Problem details:
Copy the material below line for line, changing nothing.

═════ Records provided ═════

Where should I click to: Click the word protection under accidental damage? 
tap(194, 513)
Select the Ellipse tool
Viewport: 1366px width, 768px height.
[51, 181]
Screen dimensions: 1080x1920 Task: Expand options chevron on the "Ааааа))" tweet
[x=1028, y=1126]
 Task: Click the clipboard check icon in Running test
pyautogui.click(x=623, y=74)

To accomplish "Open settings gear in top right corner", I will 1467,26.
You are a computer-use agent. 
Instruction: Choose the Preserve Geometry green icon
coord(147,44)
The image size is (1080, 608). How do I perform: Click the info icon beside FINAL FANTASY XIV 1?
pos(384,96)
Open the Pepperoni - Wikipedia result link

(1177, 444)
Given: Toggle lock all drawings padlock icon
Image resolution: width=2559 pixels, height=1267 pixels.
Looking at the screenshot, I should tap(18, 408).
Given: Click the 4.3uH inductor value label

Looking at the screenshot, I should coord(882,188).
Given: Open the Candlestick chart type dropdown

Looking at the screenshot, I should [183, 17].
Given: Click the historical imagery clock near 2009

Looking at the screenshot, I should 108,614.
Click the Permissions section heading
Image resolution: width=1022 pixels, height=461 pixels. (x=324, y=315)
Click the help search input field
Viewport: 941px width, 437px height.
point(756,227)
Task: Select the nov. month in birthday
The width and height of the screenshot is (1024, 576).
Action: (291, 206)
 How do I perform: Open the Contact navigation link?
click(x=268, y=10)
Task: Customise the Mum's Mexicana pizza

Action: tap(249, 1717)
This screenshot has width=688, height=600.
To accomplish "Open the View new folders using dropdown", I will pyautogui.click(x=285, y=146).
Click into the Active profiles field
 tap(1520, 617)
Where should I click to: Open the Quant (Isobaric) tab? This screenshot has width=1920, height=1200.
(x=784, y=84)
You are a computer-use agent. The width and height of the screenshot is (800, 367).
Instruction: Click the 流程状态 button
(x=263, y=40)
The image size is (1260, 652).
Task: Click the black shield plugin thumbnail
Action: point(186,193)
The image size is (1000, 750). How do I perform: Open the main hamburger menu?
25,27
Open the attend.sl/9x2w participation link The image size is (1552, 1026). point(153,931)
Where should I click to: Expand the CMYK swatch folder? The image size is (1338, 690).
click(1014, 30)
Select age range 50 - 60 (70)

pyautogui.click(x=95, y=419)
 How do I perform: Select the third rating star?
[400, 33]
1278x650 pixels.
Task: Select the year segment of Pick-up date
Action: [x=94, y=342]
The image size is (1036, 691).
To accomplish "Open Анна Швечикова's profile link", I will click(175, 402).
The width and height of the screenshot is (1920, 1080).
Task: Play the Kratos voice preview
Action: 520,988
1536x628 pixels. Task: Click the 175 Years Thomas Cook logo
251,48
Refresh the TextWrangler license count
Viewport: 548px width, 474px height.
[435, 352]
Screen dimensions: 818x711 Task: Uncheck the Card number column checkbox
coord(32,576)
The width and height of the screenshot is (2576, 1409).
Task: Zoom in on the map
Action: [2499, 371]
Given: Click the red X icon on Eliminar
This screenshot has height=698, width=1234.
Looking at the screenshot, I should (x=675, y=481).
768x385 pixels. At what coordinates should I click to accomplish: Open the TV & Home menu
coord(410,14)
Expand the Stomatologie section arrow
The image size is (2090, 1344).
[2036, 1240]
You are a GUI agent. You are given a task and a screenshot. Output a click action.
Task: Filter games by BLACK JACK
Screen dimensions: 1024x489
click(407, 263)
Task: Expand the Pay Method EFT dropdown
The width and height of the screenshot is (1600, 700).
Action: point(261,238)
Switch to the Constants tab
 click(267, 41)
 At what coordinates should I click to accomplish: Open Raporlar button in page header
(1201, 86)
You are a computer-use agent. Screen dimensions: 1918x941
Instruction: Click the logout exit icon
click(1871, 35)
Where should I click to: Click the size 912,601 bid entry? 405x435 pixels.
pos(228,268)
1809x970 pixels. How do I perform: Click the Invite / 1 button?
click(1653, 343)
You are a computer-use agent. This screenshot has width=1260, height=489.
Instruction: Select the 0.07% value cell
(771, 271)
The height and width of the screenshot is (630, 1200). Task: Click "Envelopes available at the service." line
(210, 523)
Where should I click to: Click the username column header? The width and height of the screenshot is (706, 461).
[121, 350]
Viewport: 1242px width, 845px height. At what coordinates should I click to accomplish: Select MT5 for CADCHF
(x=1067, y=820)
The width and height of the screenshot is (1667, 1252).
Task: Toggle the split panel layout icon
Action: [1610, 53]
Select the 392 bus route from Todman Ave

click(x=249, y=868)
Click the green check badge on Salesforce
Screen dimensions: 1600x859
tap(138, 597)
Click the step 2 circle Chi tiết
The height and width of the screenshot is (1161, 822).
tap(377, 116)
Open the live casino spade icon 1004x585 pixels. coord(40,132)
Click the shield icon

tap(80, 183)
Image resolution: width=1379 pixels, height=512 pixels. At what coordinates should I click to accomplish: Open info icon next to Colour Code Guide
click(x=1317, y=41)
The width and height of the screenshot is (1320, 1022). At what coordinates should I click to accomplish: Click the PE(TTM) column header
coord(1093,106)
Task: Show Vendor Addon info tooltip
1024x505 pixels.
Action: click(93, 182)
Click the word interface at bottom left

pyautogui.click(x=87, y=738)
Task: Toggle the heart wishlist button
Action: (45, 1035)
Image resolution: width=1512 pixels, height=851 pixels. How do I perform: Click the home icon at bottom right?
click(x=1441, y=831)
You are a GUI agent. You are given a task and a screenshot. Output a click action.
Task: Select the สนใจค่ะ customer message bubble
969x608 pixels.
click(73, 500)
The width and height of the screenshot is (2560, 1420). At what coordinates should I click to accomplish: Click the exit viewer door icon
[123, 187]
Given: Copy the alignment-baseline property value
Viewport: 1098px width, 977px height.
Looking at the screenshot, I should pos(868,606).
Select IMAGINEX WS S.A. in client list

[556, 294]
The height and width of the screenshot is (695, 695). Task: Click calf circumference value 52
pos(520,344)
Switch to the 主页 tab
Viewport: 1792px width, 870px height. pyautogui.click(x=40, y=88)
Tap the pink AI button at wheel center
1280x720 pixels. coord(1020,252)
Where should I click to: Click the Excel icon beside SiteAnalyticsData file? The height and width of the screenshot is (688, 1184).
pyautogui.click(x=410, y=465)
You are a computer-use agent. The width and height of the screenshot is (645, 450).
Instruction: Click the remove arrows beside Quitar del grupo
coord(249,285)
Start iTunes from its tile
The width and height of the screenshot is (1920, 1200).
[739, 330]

═════

Response to this task:
Where should I click to: Click the word protection under accidental damage? 
tap(194, 513)
Select the Ellipse tool
Viewport: 1366px width, 768px height.
[51, 181]
Screen dimensions: 1080x1920 Task: Expand options chevron on the "Ааааа))" tweet
[x=1028, y=1126]
 Task: Click the clipboard check icon in Running test
pyautogui.click(x=623, y=74)

To accomplish "Open settings gear in top right corner", I will 1467,26.
You are a computer-use agent. 
Instruction: Choose the Preserve Geometry green icon
coord(147,44)
The image size is (1080, 608). How do I perform: Click the info icon beside FINAL FANTASY XIV 1?
pos(384,96)
Open the Pepperoni - Wikipedia result link

(1177, 444)
Given: Toggle lock all drawings padlock icon
Image resolution: width=2559 pixels, height=1267 pixels.
Looking at the screenshot, I should tap(18, 408).
Given: Click the 4.3uH inductor value label

Looking at the screenshot, I should coord(882,188).
Given: Open the Candlestick chart type dropdown

Looking at the screenshot, I should [183, 17].
Given: Click the historical imagery clock near 2009

Looking at the screenshot, I should 108,614.
Click the Permissions section heading
Image resolution: width=1022 pixels, height=461 pixels. (x=324, y=315)
Click the help search input field
Viewport: 941px width, 437px height.
point(756,227)
Task: Select the nov. month in birthday
The width and height of the screenshot is (1024, 576).
Action: (291, 206)
 How do I perform: Open the Contact navigation link?
click(x=268, y=10)
Task: Customise the Mum's Mexicana pizza

Action: tap(249, 1717)
This screenshot has width=688, height=600.
To accomplish "Open the View new folders using dropdown", I will pyautogui.click(x=285, y=146).
Click into the Active profiles field
 tap(1520, 617)
Where should I click to: Open the Quant (Isobaric) tab? This screenshot has width=1920, height=1200.
(x=784, y=84)
You are a computer-use agent. The width and height of the screenshot is (800, 367).
Instruction: Click the 流程状态 button
(x=263, y=40)
The image size is (1260, 652).
Task: Click the black shield plugin thumbnail
Action: point(186,193)
The image size is (1000, 750). How do I perform: Open the main hamburger menu?
25,27
Open the attend.sl/9x2w participation link The image size is (1552, 1026). point(153,931)
Where should I click to: Expand the CMYK swatch folder? The image size is (1338, 690).
click(1014, 30)
Select age range 50 - 60 (70)

pyautogui.click(x=95, y=419)
 How do I perform: Select the third rating star?
[400, 33]
1278x650 pixels.
Task: Select the year segment of Pick-up date
Action: [x=94, y=342]
The image size is (1036, 691).
To accomplish "Open Анна Швечикова's profile link", I will click(175, 402).
The width and height of the screenshot is (1920, 1080).
Task: Play the Kratos voice preview
Action: 520,988
1536x628 pixels. Task: Click the 175 Years Thomas Cook logo
251,48
Refresh the TextWrangler license count
Viewport: 548px width, 474px height.
[435, 352]
Screen dimensions: 818x711 Task: Uncheck the Card number column checkbox
coord(32,576)
The width and height of the screenshot is (2576, 1409).
Task: Zoom in on the map
Action: [2499, 371]
Given: Click the red X icon on Eliminar
This screenshot has height=698, width=1234.
Looking at the screenshot, I should (x=675, y=481).
768x385 pixels. At what coordinates should I click to accomplish: Open the TV & Home menu
coord(410,14)
Expand the Stomatologie section arrow
The image size is (2090, 1344).
[2036, 1240]
You are a GUI agent. You are given a task and a screenshot. Output a click action.
Task: Filter games by BLACK JACK
Screen dimensions: 1024x489
click(407, 263)
Task: Expand the Pay Method EFT dropdown
The width and height of the screenshot is (1600, 700).
Action: point(261,238)
Switch to the Constants tab
 click(267, 41)
 At what coordinates should I click to accomplish: Open Raporlar button in page header
(1201, 86)
You are a computer-use agent. Screen dimensions: 1918x941
Instruction: Click the logout exit icon
click(1871, 35)
Where should I click to: Click the size 912,601 bid entry? 405x435 pixels.
pos(228,268)
1809x970 pixels. How do I perform: Click the Invite / 1 button?
click(1653, 343)
You are a computer-use agent. This screenshot has width=1260, height=489.
Instruction: Select the 0.07% value cell
(771, 271)
The height and width of the screenshot is (630, 1200). Task: Click "Envelopes available at the service." line
(210, 523)
Where should I click to: Click the username column header? The width and height of the screenshot is (706, 461).
[121, 350]
Viewport: 1242px width, 845px height. At what coordinates should I click to accomplish: Select MT5 for CADCHF
(x=1067, y=820)
The width and height of the screenshot is (1667, 1252).
Task: Toggle the split panel layout icon
Action: [1610, 53]
Select the 392 bus route from Todman Ave

click(x=249, y=868)
Click the green check badge on Salesforce
Screen dimensions: 1600x859
tap(138, 597)
Click the step 2 circle Chi tiết
The height and width of the screenshot is (1161, 822).
tap(377, 116)
Open the live casino spade icon 1004x585 pixels. coord(40,132)
Click the shield icon

tap(80, 183)
Image resolution: width=1379 pixels, height=512 pixels. At what coordinates should I click to accomplish: Open info icon next to Colour Code Guide
click(x=1317, y=41)
The width and height of the screenshot is (1320, 1022). At what coordinates should I click to accomplish: Click the PE(TTM) column header
coord(1093,106)
Task: Show Vendor Addon info tooltip
1024x505 pixels.
Action: click(93, 182)
Click the word interface at bottom left

pyautogui.click(x=87, y=738)
Task: Toggle the heart wishlist button
Action: (45, 1035)
Image resolution: width=1512 pixels, height=851 pixels. How do I perform: Click the home icon at bottom right?
click(x=1441, y=831)
You are a GUI agent. You are given a task and a screenshot. Output a click action.
Task: Select the สนใจค่ะ customer message bubble
969x608 pixels.
click(73, 500)
The width and height of the screenshot is (2560, 1420). At what coordinates should I click to accomplish: Click the exit viewer door icon
[123, 187]
Given: Copy the alignment-baseline property value
Viewport: 1098px width, 977px height.
Looking at the screenshot, I should pos(868,606).
Select IMAGINEX WS S.A. in client list

[556, 294]
The height and width of the screenshot is (695, 695). Task: Click calf circumference value 52
pos(520,344)
Switch to the 主页 tab
Viewport: 1792px width, 870px height. pyautogui.click(x=40, y=88)
Tap the pink AI button at wheel center
1280x720 pixels. coord(1020,252)
Where should I click to: Click the Excel icon beside SiteAnalyticsData file? The height and width of the screenshot is (688, 1184).
pyautogui.click(x=410, y=465)
You are a computer-use agent. The width and height of the screenshot is (645, 450).
Instruction: Click the remove arrows beside Quitar del grupo
coord(249,285)
Start iTunes from its tile
The width and height of the screenshot is (1920, 1200).
[739, 330]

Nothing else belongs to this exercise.